I recently came across a very simple, straightforward query case that I felt should be expressible by a normal 'tmsu files' query.
Namely, to retrieve a list of all files in the current directory that are NOT tagged uploaded.
tmsu files -f not uploadeddoesn't work (not restricted to current dir, doesn't catch files that have no tags at all)
tmsu files -f not uploaded |grep -v /doesn't work (doesn't catch files that have no tags at all)
tmsu tags * | grep -vw 'uploaded' | sed 's/: $//g'works. Obviously it's a tad convoluted.
IMO, the appropriate syntax to express this is something like
tmsu files ./ not uploaded
The relevant argument being a directory name or glob pattern (eg './' to specify all files in the current directory, recursively; './*' to specify all files in the current directory only -- no recursion; './*.jpg' to specify all jpg files, etc.)

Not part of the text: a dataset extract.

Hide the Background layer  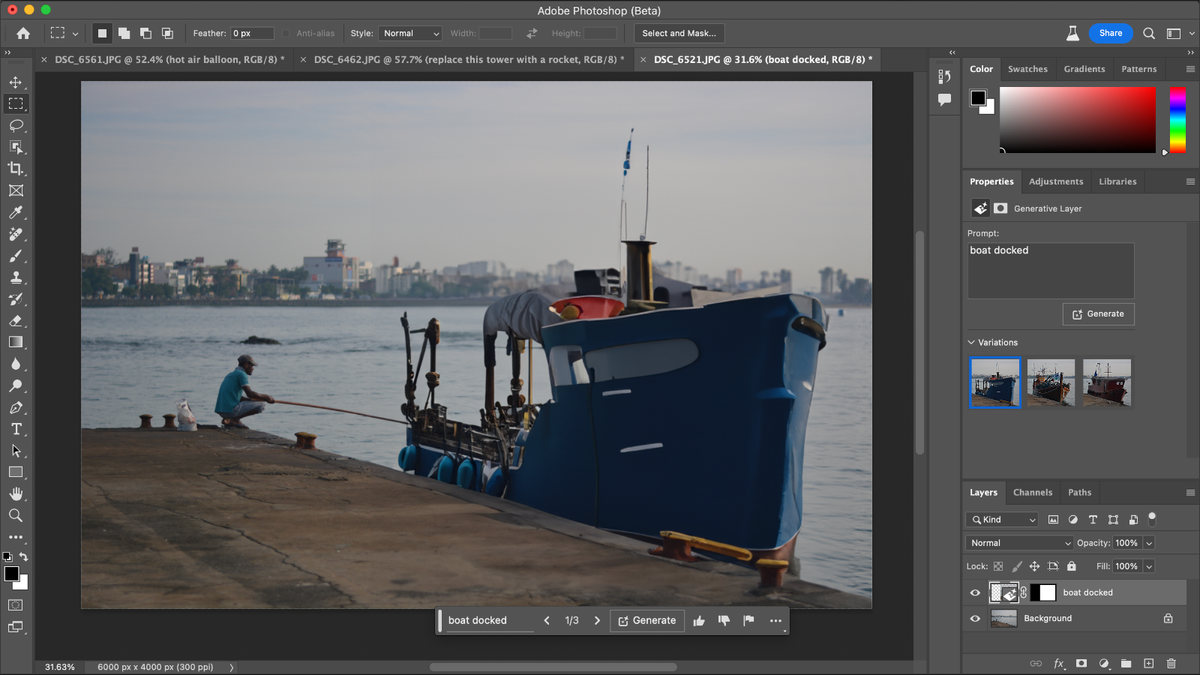click(974, 618)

This is based on the 'no slashes in tags' rule: anything containing a slash can't be a tag, so it must be a directory/glob pattern.
The only corner case I notice here is with leading 'or'/'and',
tmsu files ./ or uploaded would then be a sensible expression.

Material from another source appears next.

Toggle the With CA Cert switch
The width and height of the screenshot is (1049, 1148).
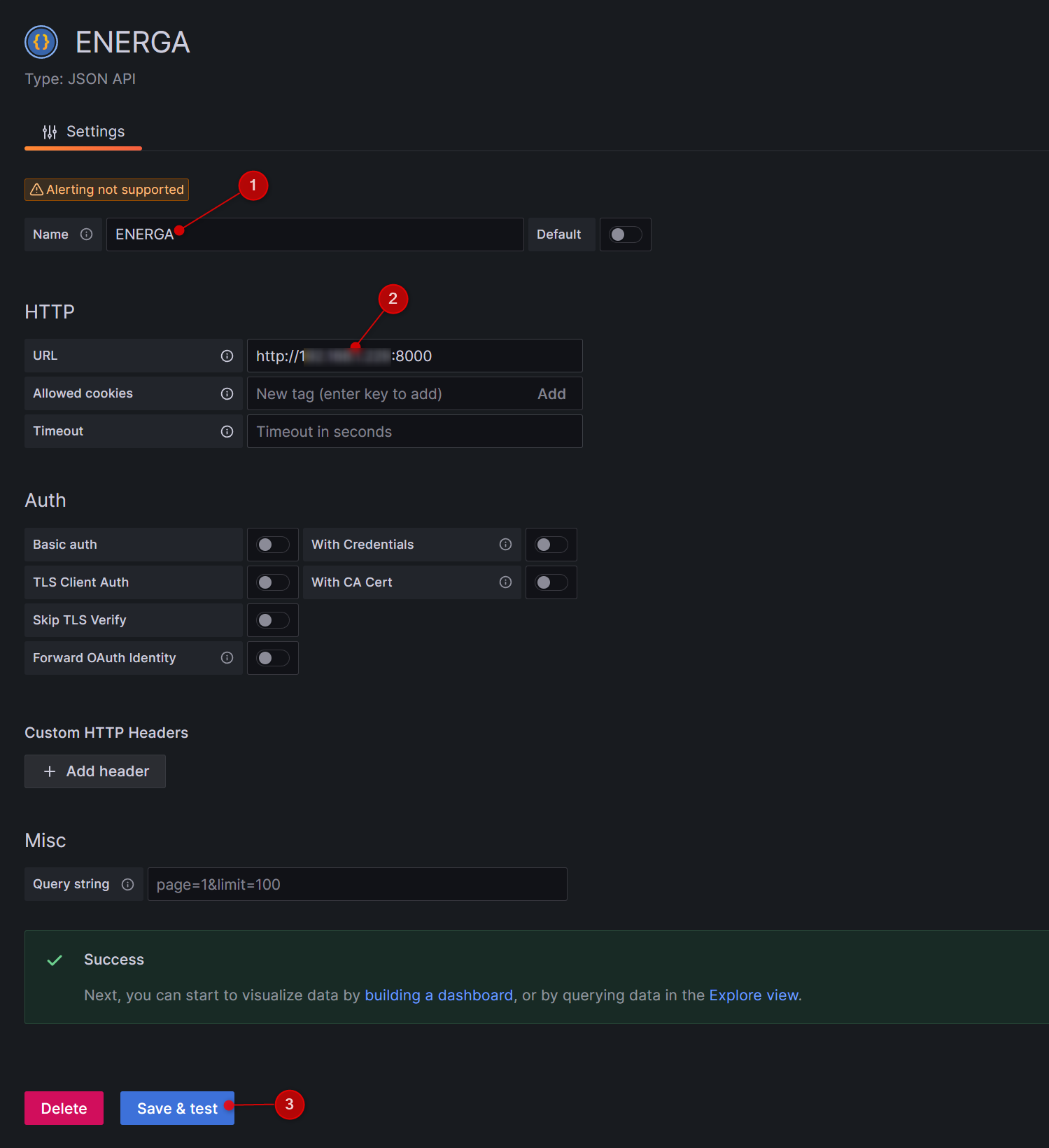(551, 582)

There's some argument that if this is added, then placing directory/glob-patterns anywhere in the argument list makes sense.
tmsu files uploaded and ./ or
tmsu files 'uploaded not ( ./ or ../foo )' would make sense, etc.
I'm not sure what to think of that prospect. It doesn't seem like a technical problem, but I don't know whether it's a good idea.
(Yes, I'm still using tmsu. Am impressed by the speed improvements lately.)